[Start Provided material]

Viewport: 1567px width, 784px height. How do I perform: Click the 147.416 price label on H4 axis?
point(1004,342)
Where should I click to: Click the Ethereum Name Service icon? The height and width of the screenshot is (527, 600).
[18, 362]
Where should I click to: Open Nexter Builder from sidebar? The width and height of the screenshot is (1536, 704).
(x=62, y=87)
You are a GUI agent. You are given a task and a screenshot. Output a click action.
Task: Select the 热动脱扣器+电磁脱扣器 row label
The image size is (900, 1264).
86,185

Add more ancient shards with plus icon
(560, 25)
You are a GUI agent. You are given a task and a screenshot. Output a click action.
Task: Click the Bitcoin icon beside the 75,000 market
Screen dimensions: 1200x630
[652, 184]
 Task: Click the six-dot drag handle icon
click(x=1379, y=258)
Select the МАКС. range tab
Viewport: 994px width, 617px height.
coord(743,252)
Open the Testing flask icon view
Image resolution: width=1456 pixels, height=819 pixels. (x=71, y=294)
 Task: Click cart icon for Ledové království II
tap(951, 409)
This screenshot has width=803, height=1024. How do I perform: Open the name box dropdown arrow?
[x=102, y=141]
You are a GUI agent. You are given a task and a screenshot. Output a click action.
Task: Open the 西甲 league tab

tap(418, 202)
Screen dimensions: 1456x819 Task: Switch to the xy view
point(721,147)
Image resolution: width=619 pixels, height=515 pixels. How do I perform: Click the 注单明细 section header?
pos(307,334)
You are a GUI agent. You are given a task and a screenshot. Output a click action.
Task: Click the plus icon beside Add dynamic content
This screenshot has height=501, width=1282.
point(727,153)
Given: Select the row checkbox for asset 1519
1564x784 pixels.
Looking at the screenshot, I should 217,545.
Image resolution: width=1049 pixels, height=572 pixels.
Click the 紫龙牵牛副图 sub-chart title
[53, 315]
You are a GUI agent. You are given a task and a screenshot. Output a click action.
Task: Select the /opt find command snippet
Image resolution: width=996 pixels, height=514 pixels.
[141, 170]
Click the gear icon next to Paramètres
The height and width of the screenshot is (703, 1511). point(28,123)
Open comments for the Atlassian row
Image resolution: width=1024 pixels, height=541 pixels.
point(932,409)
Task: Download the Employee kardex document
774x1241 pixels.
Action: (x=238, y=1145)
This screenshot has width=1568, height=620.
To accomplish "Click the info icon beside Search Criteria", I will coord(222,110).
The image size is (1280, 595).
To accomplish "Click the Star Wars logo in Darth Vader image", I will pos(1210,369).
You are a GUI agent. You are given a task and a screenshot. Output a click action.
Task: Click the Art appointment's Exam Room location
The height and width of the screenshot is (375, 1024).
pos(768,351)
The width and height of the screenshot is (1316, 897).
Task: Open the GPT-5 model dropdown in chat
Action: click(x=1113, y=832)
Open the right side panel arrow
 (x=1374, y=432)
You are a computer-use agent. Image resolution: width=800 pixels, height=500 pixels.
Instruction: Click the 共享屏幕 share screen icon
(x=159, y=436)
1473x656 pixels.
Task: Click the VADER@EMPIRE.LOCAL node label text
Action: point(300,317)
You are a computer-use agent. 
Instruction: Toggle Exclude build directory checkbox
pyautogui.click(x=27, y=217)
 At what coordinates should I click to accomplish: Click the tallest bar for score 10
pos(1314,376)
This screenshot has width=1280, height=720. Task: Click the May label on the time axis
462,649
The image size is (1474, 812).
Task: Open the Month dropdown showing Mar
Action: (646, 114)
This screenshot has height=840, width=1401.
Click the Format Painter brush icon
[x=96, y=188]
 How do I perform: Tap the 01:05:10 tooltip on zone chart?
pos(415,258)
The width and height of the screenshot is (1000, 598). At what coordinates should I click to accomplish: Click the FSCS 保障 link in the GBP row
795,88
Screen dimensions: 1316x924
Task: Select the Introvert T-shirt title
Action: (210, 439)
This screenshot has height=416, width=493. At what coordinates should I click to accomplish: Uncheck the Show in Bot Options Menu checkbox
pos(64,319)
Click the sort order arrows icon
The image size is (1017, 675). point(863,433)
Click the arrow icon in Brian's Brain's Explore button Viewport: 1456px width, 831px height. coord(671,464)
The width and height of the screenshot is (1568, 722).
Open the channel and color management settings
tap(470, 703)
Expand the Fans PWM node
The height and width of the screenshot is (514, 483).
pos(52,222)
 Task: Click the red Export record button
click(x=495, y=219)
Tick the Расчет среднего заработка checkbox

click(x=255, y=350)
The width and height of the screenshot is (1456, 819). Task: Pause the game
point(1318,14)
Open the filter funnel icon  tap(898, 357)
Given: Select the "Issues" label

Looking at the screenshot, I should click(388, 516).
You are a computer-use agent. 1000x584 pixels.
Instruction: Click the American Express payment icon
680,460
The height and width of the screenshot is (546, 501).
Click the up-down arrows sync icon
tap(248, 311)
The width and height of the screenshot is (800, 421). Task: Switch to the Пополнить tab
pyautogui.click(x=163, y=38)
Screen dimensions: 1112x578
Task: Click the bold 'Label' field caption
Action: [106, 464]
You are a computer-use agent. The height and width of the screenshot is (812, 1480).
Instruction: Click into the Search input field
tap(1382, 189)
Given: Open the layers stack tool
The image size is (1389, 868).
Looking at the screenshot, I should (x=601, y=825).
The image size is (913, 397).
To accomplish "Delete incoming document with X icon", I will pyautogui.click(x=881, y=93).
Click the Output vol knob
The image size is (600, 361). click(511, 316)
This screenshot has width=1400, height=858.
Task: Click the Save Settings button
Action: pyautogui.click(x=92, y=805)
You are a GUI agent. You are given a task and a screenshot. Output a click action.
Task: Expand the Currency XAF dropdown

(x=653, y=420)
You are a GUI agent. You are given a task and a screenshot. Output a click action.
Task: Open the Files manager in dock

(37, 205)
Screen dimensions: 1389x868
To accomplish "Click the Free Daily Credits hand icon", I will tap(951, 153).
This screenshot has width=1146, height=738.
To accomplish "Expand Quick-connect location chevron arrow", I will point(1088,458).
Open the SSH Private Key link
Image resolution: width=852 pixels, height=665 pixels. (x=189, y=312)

[End Provided material]

▶ **Brief**:
Please convert the records above into a JSON list of strings, with each line as its own string and blank lines omitted.

▶ **Full answer**:
[
  "Viewport: 1567px width, 784px height. How do I perform: Click the 147.416 price label on H4 axis?",
  "point(1004,342)",
  "Where should I click to: Click the Ethereum Name Service icon? The height and width of the screenshot is (527, 600).",
  "[18, 362]",
  "Where should I click to: Open Nexter Builder from sidebar? The width and height of the screenshot is (1536, 704).",
  "(x=62, y=87)",
  "You are a GUI agent. You are given a task and a screenshot. Output a click action.",
  "Task: Select the 热动脱扣器+电磁脱扣器 row label",
  "The image size is (900, 1264).",
  "86,185",
  "Add more ancient shards with plus icon",
  "(560, 25)",
  "You are a GUI agent. You are given a task and a screenshot. Output a click action.",
  "Task: Click the Bitcoin icon beside the 75,000 market",
  "Screen dimensions: 1200x630",
  "[652, 184]",
  " Task: Click the six-dot drag handle icon",
  "click(x=1379, y=258)",
  "Select the МАКС. range tab",
  "Viewport: 994px width, 617px height.",
  "coord(743,252)",
  "Open the Testing flask icon view",
  "Image resolution: width=1456 pixels, height=819 pixels. (x=71, y=294)",
  " Task: Click cart icon for Ledové království II",
  "tap(951, 409)",
  "This screenshot has width=803, height=1024. How do I perform: Open the name box dropdown arrow?",
  "[x=102, y=141]",
  "You are a GUI agent. You are given a task and a screenshot. Output a click action.",
  "Task: Open the 西甲 league tab",
  "tap(418, 202)",
  "Screen dimensions: 1456x819 Task: Switch to the xy view",
  "point(721,147)",
  "Image resolution: width=619 pixels, height=515 pixels. How do I perform: Click the 注单明细 section header?",
  "pos(307,334)",
  "You are a GUI agent. You are given a task and a screenshot. Output a click action.",
  "Task: Click the plus icon beside Add dynamic content",
  "This screenshot has height=501, width=1282.",
  "point(727,153)",
  "Given: Select the row checkbox for asset 1519",
  "1564x784 pixels.",
  "Looking at the screenshot, I should 217,545.",
  "Image resolution: width=1049 pixels, height=572 pixels.",
  "Click the 紫龙牵牛副图 sub-chart title",
  "[53, 315]",
  "You are a GUI agent. You are given a task and a screenshot. Output a click action.",
  "Task: Select the /opt find command snippet",
  "Image resolution: width=996 pixels, height=514 pixels.",
  "[141, 170]",
  "Click the gear icon next to Paramètres",
  "The height and width of the screenshot is (703, 1511). point(28,123)",
  "Open comments for the Atlassian row",
  "Image resolution: width=1024 pixels, height=541 pixels.",
  "point(932,409)",
  "Task: Download the Employee kardex document",
  "774x1241 pixels.",
  "Action: (x=238, y=1145)",
  "This screenshot has width=1568, height=620.",
  "To accomplish \"Click the info icon beside Search Criteria\", I will coord(222,110).",
  "The image size is (1280, 595).",
  "To accomplish \"Click the Star Wars logo in Darth Vader image\", I will pos(1210,369).",
  "You are a GUI agent. You are given a task and a screenshot. Output a click action.",
  "Task: Click the Art appointment's Exam Room location",
  "The height and width of the screenshot is (375, 1024).",
  "pos(768,351)",
  "The width and height of the screenshot is (1316, 897).",
  "Task: Open the GPT-5 model dropdown in chat",
  "Action: click(x=1113, y=832)",
  "Open the right side panel arrow",
  " (x=1374, y=432)",
  "You are a computer-use agent. Image resolution: width=800 pixels, height=500 pixels.",
  "Instruction: Click the 共享屏幕 share screen icon",
  "(x=159, y=436)",
  "1473x656 pixels.",
  "Task: Click the VADER@EMPIRE.LOCAL node label text",
  "Action: point(300,317)",
  "You are a computer-use agent. ",
  "Instruction: Toggle Exclude build directory checkbox",
  "pyautogui.click(x=27, y=217)",
  " At what coordinates should I click to accomplish: Click the tallest bar for score 10",
  "pos(1314,376)",
  "This screenshot has width=1280, height=720. Task: Click the May label on the time axis",
  "462,649",
  "The image size is (1474, 812).",
  "Task: Open the Month dropdown showing Mar",
  "Action: (646, 114)",
  "This screenshot has height=840, width=1401.",
  "Click the Format Painter brush icon",
  "[x=96, y=188]",
  " How do I perform: Tap the 01:05:10 tooltip on zone chart?",
  "pos(415,258)",
  "The width and height of the screenshot is (1000, 598). At what coordinates should I click to accomplish: Click the FSCS 保障 link in the GBP row",
  "795,88",
  "Screen dimensions: 1316x924",
  "Task: Select the Introvert T-shirt title",
  "Action: (210, 439)",
  "This screenshot has height=416, width=493. At what coordinates should I click to accomplish: Uncheck the Show in Bot Options Menu checkbox",
  "pos(64,319)",
  "Click the sort order arrows icon",
  "The image size is (1017, 675). point(863,433)",
  "Click the arrow icon in Brian's Brain's Explore button Viewport: 1456px width, 831px height. coord(671,464)",
  "The width and height of the screenshot is (1568, 722).",
  "Open the channel and color management settings",
  "tap(470, 703)",
  "Expand the Fans PWM node",
  "The height and width of the screenshot is (514, 483).",
  "pos(52,222)",
  " Task: Click the red Export record button",
  "click(x=495, y=219)",
  "Tick the Расчет среднего заработка checkbox",
  "click(x=255, y=350)",
  "The width and height of the screenshot is (1456, 819). Task: Pause the game",
  "point(1318,14)",
  "Open the filter funnel icon  tap(898, 357)",
  "Given: Select the \"Issues\" label",
  "Looking at the screenshot, I should click(388, 516).",
  "You are a computer-use agent. 1000x584 pixels.",
  "Instruction: Click the American Express payment icon",
  "680,460",
  "The height and width of the screenshot is (546, 501).",
  "Click the up-down arrows sync icon",
  "tap(248, 311)",
  "The width and height of the screenshot is (800, 421). Task: Switch to the Пополнить tab",
  "pyautogui.click(x=163, y=38)",
  "Screen dimensions: 1112x578",
  "Task: Click the bold 'Label' field caption",
  "Action: [106, 464]",
  "You are a computer-use agent. The height and width of the screenshot is (812, 1480).",
  "Instruction: Click into the Search input field",
  "tap(1382, 189)",
  "Given: Open the layers stack tool",
  "The image size is (1389, 868).",
  "Looking at the screenshot, I should (x=601, y=825).",
  "The image size is (913, 397).",
  "To accomplish \"Delete incoming document with X icon\", I will pyautogui.click(x=881, y=93).",
  "Click the Output vol knob",
  "The image size is (600, 361). click(511, 316)",
  "This screenshot has width=1400, height=858.",
  "Task: Click the Save Settings button",
  "Action: pyautogui.click(x=92, y=805)",
  "You are a GUI agent. You are given a task and a screenshot. Output a click action.",
  "Task: Expand the Currency XAF dropdown",
  "(x=653, y=420)",
  "You are a GUI agent. You are given a task and a screenshot. Output a click action.",
  "Task: Open the Files manager in dock",
  "(37, 205)",
  "Screen dimensions: 1389x868",
  "To accomplish \"Click the Free Daily Credits hand icon\", I will tap(951, 153).",
  "This screenshot has width=1146, height=738.",
  "To accomplish \"Expand Quick-connect location chevron arrow\", I will point(1088,458).",
  "Open the SSH Private Key link",
  "Image resolution: width=852 pixels, height=665 pixels. (x=189, y=312)"
]